English railway historian and philatelist

Chapman Frederick Dendy Marshall (15 November 1872 – 14 June 1945) was an English railway historian, best known for his works on the Southern Railway and its precursor companies; on the Liverpool and Manchester Railway; and on early railways and locomotives to 1831. He was also a noted philatelist who was a specialist in the stamps and postal history of Great Britain.

In 1928, Dendy Marshall was awarded the Crawford Medal by the Royal Philatelic Society London for his work The British Post Office from its Beginnings to the End of 1925.

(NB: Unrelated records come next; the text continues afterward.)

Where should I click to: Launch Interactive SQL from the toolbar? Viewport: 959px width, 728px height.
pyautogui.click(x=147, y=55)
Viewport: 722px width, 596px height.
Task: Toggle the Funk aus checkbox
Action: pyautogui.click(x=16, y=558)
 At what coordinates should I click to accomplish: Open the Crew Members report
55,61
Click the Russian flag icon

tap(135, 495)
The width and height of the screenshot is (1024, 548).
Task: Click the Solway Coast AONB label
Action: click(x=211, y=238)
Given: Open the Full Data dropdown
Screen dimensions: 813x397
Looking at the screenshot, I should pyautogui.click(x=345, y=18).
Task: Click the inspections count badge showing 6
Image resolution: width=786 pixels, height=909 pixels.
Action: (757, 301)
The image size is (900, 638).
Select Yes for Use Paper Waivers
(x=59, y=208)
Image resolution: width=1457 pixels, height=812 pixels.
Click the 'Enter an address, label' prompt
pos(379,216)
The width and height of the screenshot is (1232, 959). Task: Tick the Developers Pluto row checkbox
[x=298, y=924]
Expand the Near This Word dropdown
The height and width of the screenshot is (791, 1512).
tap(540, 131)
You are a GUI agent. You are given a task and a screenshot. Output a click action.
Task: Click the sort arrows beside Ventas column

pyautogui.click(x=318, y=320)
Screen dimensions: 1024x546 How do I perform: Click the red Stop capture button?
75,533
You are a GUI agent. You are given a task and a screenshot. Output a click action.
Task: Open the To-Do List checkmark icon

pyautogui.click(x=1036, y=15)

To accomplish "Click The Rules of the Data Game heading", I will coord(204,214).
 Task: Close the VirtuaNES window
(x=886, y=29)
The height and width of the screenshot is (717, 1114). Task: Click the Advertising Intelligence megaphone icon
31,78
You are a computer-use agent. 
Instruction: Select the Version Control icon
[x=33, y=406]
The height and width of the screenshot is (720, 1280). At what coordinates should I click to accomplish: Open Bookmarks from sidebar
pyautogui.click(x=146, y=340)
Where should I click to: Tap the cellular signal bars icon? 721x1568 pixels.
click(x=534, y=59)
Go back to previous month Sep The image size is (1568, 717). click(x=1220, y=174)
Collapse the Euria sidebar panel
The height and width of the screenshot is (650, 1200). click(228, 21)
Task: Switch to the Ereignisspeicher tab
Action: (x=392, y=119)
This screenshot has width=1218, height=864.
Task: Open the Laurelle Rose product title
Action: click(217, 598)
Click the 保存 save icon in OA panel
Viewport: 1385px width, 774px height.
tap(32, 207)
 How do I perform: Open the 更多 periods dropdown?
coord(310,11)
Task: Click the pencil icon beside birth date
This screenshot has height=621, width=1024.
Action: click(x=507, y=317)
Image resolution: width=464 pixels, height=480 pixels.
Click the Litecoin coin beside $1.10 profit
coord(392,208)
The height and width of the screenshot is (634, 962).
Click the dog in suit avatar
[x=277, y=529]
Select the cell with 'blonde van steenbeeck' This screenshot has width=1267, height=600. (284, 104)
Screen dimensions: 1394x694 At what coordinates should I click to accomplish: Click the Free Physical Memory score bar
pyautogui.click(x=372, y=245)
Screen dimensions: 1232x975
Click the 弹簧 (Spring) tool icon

Dendy Marshall was a member of the Royal Aeronautical Society and the Institution of Locomotive Engineers. He was also the holder of one of the first British driving licences.

== Life ==
Dendy Marshall's birth was registered at Brentford in the fourth quarter of 1872. He was educated at Hurstpierpoint and Trinity College, Cambridge, and trained as a barrister but never practised.

He died at his home Chinthurst Lodge, Wonersh, in Surrey on 14 June 1945 at age 72. His collection of railway documents and memorabilia was auctioned at Sotheby's on 13 November that same year.

== Railway publications ==
- Two Essays in early locomotive history: 1. The first hundred railway engines; 2. British locomotives in North America, London: The Locomotive Publishing Company Ltd 1928.
- Centenary history of the Liverpool and Manchester Railway, London: Locomotive Publishing Co. 1930.
- One hundred years of railways: from Liverpool and Manchester to London Midland and Scottish, London and Derby: London, Midland and Scottish Railway. 1930.
- A history of the Southern Railway, London: Southern Railway. 1936. Second edition, revised by R.W. Kidner. London: Ian Allan. 2 vols. 1963.
- A history of British railways down to the year 1830, London: Oxford University Press. 1938.
- Early British locomotives: a supplement to the first of the author's "Two essays in early locomotive history", London: Locomotive Publishing Co. 1939.
- A history of railway locomotives down to the end of the year 1831, London: Locomotive Publishing Co. 1953.

==Philatelic publications==
- Numbered obliterations of the London and suburban districts. Buckingham: P.E. Raynor, 1923.
- The British Post Office from its beginnings to the end of 1925. Oxford University Press, 1926.
- A study of the line-engraved twopence postage stamps of Great Britain. London: Harris Publications, 1929.